De même, les raisons pour lesquelles, à l’intérieur de ce premier ensemble de textes, les différents groupes d’amateurs élaborent des fonds stables auxquels ils peuvent se référer, auxquels ils reviennent (on note chez eux de nombreuses reprises : de ce que le groupe a déjà monté, de ce que d’autres amateurs ou des professionnels ont monté), s’enracinent dans les traits anthropologiques de leur activité. Pour le faire comprendre, il faut revenir sur la définition proposée plus haut pour le second sens du mot « répertoire » : « l’ensemble des oeuvres théâtrales du passé qui sont considérées comme des chefs-d’oeuvre indiscutables […] et sont couramment jouées », dissocier dans cette définition ce qui est reprise, et ce qui est hiérarchisation, pour distinguer deux ensembles : a) l’ensemble des textes « couramment joués » (statistiquement représentatif d’une certaine réalité théâtrale); b) l’ensemble des oeuvres « indiscutables » « couramment jouées » (symboliquement représentatif d’un certain idéal théâtral).

La pratique de la reprise s’explique d’abord par ce qu’on appelle d’une façon négative le « non-professionnalisme » : on joue plus librement avec ce qu’on maîtrise bien; les acteurs se réapproprient un texte d’autant plus facilement qu’il est déjà connu, et il en va de même pour les spectateurs.
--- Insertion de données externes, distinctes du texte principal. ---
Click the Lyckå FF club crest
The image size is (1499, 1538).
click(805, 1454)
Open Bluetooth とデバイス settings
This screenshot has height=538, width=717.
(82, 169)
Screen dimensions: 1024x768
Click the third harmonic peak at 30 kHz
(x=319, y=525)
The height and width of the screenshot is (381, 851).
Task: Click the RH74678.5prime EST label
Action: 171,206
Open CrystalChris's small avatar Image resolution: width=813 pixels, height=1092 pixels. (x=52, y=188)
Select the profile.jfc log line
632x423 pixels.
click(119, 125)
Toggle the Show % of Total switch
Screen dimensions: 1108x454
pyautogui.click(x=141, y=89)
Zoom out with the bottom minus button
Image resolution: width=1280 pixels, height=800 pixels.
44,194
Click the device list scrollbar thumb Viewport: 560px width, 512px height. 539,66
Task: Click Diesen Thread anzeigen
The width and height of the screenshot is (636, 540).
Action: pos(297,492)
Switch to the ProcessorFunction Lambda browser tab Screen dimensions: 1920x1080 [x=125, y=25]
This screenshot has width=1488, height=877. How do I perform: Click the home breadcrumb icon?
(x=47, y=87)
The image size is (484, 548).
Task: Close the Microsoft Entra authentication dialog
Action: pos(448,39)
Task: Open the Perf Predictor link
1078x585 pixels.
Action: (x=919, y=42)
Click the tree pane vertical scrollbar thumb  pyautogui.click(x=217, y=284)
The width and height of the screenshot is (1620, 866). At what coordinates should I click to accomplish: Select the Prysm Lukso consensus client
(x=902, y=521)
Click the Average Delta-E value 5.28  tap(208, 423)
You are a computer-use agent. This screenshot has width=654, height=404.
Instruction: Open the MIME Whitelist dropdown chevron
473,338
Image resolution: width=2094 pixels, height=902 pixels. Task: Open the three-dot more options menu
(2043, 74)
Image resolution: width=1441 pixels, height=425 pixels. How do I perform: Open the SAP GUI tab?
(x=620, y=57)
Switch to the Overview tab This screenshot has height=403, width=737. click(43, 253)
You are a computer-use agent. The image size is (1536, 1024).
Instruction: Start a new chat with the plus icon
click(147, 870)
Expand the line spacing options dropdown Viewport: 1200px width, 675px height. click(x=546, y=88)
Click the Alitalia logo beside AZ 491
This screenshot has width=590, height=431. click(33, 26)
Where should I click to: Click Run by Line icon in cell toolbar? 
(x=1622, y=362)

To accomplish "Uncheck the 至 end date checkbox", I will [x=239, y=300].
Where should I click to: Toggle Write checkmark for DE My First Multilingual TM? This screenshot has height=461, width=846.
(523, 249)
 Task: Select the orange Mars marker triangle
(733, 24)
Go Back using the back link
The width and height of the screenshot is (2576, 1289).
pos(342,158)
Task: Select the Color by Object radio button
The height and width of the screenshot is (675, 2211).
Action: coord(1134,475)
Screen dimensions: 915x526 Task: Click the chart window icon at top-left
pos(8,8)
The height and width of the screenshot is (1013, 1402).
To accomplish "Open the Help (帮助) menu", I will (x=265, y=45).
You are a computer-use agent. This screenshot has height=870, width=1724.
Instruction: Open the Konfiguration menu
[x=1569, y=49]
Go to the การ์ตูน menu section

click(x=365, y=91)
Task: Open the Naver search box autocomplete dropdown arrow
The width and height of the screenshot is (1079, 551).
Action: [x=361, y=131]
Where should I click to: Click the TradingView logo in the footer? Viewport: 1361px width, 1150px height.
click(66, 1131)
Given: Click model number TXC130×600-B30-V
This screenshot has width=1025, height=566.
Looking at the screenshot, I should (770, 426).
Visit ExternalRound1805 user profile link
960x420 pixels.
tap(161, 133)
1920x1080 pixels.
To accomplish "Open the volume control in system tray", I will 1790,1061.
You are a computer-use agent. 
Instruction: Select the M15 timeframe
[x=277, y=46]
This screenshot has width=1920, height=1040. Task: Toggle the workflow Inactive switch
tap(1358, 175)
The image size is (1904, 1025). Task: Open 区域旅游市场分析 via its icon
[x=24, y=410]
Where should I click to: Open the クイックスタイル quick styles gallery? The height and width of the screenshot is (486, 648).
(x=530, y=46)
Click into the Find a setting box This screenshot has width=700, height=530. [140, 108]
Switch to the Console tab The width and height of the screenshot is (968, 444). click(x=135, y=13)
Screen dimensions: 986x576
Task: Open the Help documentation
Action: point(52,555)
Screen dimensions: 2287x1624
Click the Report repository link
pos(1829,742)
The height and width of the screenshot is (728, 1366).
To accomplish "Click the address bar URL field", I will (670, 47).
Mais il existe une autre raison, liée au caractère fortement collectif de ce théâtre et à son inscription dans la vie sociale : le retour des mêmes oeuvres, des mêmes auteurs, contribue à structurer le groupe et l’ensemble qu’il forme avec son public, il nourrit leur mémoire commune. La liste des titres successivement montés, publiée dans les programmes, les bulletins, résume leur histoire. Les amateurs illustrent ainsi la proposition de Maurice Halbwachs faisant de l’« immobilisation » concertée du temps un processus fondamental des sociétés démocratiques :

Comment une société quelle qu’elle soit pourrait-elle exister, subsister, prendre conscience d’elle-même, si elle n’embrassait point d’un regard un ensemble d’événements présents et passés, si elle n’avait pas la faculté de remonter le cours du temps et de repasser sans cesse sur les traces qu’elle a laissées d’elle-même?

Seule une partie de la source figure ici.